● **Problem details**
Copy out the rows below word for word, without the pictures.

◇ ◇ ◇ ◇ ◇ ◇ ◇

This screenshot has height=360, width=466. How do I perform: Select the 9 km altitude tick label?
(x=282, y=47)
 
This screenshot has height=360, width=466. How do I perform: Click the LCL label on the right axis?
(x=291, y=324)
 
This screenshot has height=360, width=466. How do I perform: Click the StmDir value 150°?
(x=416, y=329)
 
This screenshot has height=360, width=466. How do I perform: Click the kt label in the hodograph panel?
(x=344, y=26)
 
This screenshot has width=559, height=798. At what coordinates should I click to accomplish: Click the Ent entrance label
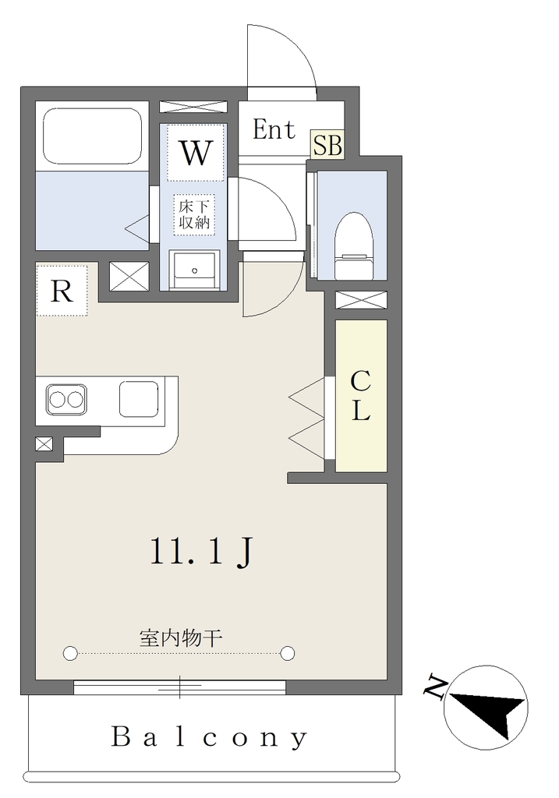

◇ ◇ ◇ ◇ ◇ ◇ ◇

● **Completed task**
This screenshot has height=360, width=466. How do I perform: Select the 9 km altitude tick label?
(x=282, y=47)
 
This screenshot has height=360, width=466. How do I perform: Click the LCL label on the right axis?
(x=291, y=324)
 
This screenshot has height=360, width=466. How do I perform: Click the StmDir value 150°?
(x=416, y=329)
 
This screenshot has height=360, width=466. How do I perform: Click the kt label in the hodograph panel?
(x=344, y=26)
 
This screenshot has width=559, height=798. At what coordinates should I click to accomplish: Click the Ent entrance label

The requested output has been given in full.